Whenever one paradigm gives way to another in science, the transition is traumatic. Hard-earned knowledge from the earlier perspective cannot be meaningfully compared with new research in the next paradigm, because even the language of the new scientific generation is slightly different. Information is lost or devalued. Such is the price of progress.
The coming revolution – and I don’t use that term lightly – in psychiatry promises to be so disruptive that the creators of the field’s bible, The Diagnostic and Statistical Manual of Mental Disorders (DSM) have been forced to delay the publication of their next (5th) edition.
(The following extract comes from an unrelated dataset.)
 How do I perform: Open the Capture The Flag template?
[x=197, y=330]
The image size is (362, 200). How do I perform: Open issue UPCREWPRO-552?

It was originally scheduled for this year, but won’t be out now until 2013 when they have figured out how to accommodate the looming storm.
As a Master’s student in Counselling Psychology, I know many of the textbooks I bought this year – the honking great thing called Synopsis of Psychiatry: Behavioral Sciences/Clinical Psychiatry and the more readable Diagnosis Made Easier: Principles and Techniques for Mental Health Clinicians, for example – will be obsolete when I graduate in two years.
For 150 years, psychopathology has been categorizing mental disorders as if they were discrete entities. The DSM, published every ten years or so since the early 1950s, adheres to this tradition, categorizing each illness and sub-illness in neat little packages. You’ve got your mood disorders and anxiety disorders, your eating disorders and sleeping disorders, your schizophrenias and dissociative disorders. Within these categories are more specific variants. For example, in “Impulse-control disorders not elsewhere classified” we find intermittent explosive disorder, kleptomania, pyromania, pathological gambling, trichotillomania, and impulse-control disorder not otherwise specified. All a clinician must do is check off a list of symptom criteria, and if a client meets them, they have the disorder.